My own extensive preliminary tests have been very positive though... this design is very comfortable to carry, easy to aim and hold steady with heavy bands which allows for superior accuracy. 
The ammo magazine feeds the balls smoothly and reliably with minimal noise and is extremely hard to shake the balls out.


----------



## Mtnfolk Mike (Aug 23, 2010)

right on Bill... that's pretty cool..







looks like a nice comfortable shooter too...


----------



## ZDP-189 (Mar 14, 2010)

Bill,

What tools do you use to cut your designs from G10?

Thanks,

Dan


----------



## mr.joel (Dec 21, 2009)

Are you just gluing the leather to the G10? Would a lamination of G10 be more suitable, or would it just turn it into a rattletrap?


----------



## jmplsnt (Jan 1, 2010)

Very interesting and I like the looks of that grackle. I grew up on a farm and they cost us a lot of money. They probably were my favorite slingshot target back in the day.


----------



## Tex-Shooter (Dec 17, 2009)

Man what a ides! -- Tex


----------



## Bill Hays (Aug 9, 2010)

ZDP-189 said:


> Bill,
> 
> What tools do you use to cut your designs from G10?
> 
> ...


Diamond bladed lapidary bandsaw, and various other diamond tipped tools for the mass shaping... then ending with different sandpapers.


----------



## Bill Hays (Aug 9, 2010)

mr.joel said:


> Are you just gluing the leather to the G10? Would a lamination of G10 be more suitable, or would it just turn it into a rattletrap?

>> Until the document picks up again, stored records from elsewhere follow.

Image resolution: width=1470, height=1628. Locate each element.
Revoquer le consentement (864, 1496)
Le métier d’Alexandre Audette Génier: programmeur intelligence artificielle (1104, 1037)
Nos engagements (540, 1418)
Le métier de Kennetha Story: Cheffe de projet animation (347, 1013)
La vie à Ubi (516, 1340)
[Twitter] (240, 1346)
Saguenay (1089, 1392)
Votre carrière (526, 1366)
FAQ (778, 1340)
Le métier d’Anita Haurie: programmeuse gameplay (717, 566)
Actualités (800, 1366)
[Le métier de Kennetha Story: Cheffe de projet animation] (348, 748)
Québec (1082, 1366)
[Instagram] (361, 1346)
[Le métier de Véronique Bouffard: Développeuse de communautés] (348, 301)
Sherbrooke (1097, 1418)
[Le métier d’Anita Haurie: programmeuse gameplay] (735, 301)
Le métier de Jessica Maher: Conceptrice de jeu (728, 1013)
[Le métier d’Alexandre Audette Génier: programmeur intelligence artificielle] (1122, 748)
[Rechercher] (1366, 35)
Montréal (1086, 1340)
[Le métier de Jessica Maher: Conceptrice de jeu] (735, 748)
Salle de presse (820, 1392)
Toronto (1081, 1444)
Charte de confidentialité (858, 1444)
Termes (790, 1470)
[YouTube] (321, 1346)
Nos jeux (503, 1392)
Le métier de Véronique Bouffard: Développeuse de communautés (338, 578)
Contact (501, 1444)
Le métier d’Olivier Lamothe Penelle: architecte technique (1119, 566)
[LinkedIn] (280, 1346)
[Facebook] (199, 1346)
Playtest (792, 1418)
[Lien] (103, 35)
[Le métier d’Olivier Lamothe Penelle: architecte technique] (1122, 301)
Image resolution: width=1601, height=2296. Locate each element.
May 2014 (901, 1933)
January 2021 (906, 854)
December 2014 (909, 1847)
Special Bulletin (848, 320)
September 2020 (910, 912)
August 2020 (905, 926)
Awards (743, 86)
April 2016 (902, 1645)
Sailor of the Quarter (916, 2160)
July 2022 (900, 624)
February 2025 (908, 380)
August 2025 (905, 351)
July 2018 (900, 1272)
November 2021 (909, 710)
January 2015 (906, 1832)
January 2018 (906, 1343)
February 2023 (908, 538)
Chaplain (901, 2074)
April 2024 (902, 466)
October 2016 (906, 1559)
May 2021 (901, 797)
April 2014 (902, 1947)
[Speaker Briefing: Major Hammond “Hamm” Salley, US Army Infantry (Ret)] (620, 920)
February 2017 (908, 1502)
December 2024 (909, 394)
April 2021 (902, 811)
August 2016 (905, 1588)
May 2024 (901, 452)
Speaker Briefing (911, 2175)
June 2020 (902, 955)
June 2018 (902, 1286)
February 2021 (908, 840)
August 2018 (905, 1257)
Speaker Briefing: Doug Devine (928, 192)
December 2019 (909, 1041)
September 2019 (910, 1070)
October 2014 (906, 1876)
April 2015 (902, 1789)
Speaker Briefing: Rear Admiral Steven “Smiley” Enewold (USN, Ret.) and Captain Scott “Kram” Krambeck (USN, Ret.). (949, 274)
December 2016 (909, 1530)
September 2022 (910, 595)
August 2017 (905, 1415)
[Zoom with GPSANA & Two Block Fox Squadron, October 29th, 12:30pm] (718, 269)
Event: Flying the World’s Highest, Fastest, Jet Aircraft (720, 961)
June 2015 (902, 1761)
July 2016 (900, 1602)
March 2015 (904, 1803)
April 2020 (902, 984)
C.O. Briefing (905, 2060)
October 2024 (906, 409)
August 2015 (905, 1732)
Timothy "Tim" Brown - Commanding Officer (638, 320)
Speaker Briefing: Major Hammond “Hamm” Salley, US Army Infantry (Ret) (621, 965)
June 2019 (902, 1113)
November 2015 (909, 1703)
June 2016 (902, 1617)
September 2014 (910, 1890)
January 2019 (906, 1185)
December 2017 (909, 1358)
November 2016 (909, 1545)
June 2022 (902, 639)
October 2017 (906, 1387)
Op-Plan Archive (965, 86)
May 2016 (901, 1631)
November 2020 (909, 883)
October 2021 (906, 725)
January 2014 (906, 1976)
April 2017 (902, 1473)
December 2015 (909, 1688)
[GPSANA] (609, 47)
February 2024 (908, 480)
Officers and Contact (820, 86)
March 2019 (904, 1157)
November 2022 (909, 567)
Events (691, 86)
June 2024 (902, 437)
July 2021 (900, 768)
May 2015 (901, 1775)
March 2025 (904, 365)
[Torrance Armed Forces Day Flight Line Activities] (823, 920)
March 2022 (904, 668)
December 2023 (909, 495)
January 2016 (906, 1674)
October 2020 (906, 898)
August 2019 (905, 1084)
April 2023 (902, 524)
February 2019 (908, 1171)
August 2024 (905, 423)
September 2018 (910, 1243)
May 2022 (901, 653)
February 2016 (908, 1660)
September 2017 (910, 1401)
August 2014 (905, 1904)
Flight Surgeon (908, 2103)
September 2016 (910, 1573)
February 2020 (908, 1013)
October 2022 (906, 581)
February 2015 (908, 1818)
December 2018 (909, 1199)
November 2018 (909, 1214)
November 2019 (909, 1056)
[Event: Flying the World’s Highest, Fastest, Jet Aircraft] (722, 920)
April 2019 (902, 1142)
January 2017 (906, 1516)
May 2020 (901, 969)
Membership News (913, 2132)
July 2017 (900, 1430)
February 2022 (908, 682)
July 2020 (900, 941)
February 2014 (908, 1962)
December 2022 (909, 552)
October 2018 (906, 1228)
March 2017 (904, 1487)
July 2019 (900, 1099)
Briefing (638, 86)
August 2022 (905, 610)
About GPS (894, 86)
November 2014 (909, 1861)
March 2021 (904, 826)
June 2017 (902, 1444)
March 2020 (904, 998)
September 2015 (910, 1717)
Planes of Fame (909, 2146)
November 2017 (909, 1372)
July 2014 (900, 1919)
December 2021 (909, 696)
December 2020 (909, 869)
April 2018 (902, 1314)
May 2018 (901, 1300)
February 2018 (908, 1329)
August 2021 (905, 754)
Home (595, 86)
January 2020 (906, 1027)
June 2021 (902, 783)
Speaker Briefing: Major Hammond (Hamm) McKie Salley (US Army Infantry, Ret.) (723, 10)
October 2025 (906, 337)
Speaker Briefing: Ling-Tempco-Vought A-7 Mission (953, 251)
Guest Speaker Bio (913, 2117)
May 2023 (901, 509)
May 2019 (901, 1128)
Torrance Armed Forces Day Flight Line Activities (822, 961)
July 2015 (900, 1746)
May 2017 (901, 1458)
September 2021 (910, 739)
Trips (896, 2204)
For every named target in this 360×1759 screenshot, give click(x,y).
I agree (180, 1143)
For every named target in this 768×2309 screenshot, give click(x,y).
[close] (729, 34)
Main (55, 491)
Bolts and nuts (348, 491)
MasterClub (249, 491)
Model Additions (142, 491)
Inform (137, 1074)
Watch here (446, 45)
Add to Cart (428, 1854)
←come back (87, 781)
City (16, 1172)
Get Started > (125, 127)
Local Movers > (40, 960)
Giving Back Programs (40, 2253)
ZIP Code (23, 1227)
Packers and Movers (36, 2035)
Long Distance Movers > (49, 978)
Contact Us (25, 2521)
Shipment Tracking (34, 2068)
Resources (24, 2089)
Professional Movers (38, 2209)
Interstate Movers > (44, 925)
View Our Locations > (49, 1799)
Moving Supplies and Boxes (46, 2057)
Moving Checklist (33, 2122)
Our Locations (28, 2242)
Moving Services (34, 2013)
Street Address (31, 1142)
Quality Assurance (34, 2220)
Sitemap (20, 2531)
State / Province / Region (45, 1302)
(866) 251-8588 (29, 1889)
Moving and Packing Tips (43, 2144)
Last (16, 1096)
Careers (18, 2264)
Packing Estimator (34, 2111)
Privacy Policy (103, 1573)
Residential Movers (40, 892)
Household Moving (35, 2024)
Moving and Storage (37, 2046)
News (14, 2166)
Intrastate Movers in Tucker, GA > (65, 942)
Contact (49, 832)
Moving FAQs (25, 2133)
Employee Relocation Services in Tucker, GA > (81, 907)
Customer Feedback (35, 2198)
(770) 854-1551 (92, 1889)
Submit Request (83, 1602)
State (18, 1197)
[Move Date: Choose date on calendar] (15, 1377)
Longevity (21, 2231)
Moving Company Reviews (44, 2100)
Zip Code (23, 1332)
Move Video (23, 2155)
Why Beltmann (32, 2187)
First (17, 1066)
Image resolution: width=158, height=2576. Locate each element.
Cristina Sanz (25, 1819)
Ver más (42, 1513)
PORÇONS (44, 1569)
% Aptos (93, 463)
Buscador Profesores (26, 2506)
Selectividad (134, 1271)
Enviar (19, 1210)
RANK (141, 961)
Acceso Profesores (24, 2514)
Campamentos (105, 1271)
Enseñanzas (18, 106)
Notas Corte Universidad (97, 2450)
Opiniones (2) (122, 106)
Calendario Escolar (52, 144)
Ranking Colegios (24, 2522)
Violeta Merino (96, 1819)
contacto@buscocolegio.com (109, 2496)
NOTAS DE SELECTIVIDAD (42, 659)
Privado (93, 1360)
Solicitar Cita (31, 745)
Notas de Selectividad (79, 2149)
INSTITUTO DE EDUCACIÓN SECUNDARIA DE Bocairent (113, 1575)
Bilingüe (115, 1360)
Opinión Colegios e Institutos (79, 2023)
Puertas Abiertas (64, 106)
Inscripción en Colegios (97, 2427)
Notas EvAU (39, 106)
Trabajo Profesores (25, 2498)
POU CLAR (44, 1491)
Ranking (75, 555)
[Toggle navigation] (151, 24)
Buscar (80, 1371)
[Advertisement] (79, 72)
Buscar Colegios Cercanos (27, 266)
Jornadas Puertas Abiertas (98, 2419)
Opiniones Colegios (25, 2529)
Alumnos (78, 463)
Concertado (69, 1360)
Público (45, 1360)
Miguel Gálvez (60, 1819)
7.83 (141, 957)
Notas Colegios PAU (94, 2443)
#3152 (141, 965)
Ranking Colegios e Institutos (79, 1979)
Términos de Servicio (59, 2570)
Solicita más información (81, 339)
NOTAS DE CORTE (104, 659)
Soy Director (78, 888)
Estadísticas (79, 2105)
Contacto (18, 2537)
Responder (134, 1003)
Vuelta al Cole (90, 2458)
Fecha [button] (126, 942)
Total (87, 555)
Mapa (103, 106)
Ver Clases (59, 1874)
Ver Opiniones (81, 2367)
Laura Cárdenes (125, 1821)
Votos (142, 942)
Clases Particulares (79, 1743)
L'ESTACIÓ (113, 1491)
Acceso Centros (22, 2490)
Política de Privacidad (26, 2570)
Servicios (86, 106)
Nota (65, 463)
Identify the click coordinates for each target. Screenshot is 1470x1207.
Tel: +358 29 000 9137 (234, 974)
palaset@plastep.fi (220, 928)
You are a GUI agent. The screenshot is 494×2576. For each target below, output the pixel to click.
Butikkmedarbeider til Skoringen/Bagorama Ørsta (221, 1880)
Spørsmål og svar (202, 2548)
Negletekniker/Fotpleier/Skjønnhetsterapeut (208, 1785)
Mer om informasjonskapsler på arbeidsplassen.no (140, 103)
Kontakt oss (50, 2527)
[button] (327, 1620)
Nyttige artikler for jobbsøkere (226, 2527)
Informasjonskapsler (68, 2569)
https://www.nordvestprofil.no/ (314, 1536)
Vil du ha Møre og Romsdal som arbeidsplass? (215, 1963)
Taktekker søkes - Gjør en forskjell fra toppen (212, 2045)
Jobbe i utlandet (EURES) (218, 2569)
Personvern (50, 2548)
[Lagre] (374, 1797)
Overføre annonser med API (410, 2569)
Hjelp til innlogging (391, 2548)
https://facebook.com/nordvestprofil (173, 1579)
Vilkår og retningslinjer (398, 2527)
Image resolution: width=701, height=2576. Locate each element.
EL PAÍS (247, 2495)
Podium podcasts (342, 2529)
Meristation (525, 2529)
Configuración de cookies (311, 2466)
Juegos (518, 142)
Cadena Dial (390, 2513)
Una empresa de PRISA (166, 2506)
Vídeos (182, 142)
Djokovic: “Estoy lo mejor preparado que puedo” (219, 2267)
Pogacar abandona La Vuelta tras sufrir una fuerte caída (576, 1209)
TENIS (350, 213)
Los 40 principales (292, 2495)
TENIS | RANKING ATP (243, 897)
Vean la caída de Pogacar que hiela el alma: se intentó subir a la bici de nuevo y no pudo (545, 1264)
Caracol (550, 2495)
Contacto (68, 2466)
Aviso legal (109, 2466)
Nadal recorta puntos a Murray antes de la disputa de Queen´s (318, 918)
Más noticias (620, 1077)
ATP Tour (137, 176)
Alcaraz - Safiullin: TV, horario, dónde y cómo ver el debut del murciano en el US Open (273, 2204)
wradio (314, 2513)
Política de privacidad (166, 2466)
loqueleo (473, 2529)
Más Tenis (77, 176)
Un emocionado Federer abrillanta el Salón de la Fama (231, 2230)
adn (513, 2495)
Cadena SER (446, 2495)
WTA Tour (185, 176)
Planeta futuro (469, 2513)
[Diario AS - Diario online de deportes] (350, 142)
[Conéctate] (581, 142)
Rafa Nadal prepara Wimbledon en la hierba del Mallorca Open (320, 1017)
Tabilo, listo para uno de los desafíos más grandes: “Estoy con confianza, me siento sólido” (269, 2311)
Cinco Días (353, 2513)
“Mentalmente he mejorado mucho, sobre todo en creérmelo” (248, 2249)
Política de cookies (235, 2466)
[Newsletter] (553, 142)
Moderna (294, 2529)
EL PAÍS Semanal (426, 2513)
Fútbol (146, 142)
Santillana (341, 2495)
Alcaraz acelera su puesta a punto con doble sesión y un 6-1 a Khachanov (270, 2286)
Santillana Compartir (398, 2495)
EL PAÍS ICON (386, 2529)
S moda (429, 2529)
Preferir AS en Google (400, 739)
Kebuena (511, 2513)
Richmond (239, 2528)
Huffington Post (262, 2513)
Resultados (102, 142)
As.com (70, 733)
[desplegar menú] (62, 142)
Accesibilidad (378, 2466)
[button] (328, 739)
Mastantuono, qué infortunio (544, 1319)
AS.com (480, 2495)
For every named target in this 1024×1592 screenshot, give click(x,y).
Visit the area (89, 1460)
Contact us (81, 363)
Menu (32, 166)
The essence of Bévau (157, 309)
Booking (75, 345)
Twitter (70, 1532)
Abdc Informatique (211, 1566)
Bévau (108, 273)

There's no leather on the frame... this unit, which looks a little like but not exactly like the production pieces... is made from G10, steel, and a little bit of rubber padding on the inside to deaden the sound of the ammo inside while you're sneaking around the woods.


----------



## Bill Hays (Aug 9, 2010)

jmplsnt said:


> Very interesting and I like the looks of that grackle. I grew up on a farm and they cost us a lot of money. They probably were my favorite slingshot target back in the day.


That's how I wish I could make every grackel look that decides to invade our farm. I've finally gotten good enough with a slingshot that I can reliably kill these vermin, which is a good thing as we now have neighbours close to our back pasteur... so the use of my even my silenced .22s is getting more difficult.


----------



## harpersgrace (Jan 28, 2010)

I likey, you really do come up with some cool ideas


----------



## Dayhiker (Mar 13, 2010)

That really looks like a very practical hunting instrument. I think I'd buy that.


----------



## Darb (Sep 14, 2010)

Whoever's picked to be the resident Spelling Nazi around here will surely have their work cut out for them.

There's only one "L" in Paladin ... unless of course you're inventing your own word in this instance.


----------



## Rayshot (Feb 1, 2010)

Great job on the slingshot, with the volume of storage and dispensing. Well done.


----------



## Bill Hays (Aug 9, 2010)

Darb said:


> Whoever's picked to be the resident Spelling Nazi around here will surely have their work cut out for them.
> 
> There's only one "L" in Paladin ... unless of course you're inventing your own word in this instance.


Well it's a good thing you've nominated yourself!

Just kidding!
My right and left brain don't play well together... so when I'm doing something creative, I can't spell... and when I'm doing something logic based I create nothing worth while.

Actually now that I've thought about it... I think I'm going to keep the spelling as it is. Phonetically it's easier for our European brethren to vocalize by sounding it out.


----------



## Tex-Shooter (Dec 17, 2009)

well now the name Paladin has been used for years by Kent Shepard, but I don't think he ever used it for a slingshot name. -- Tex


----------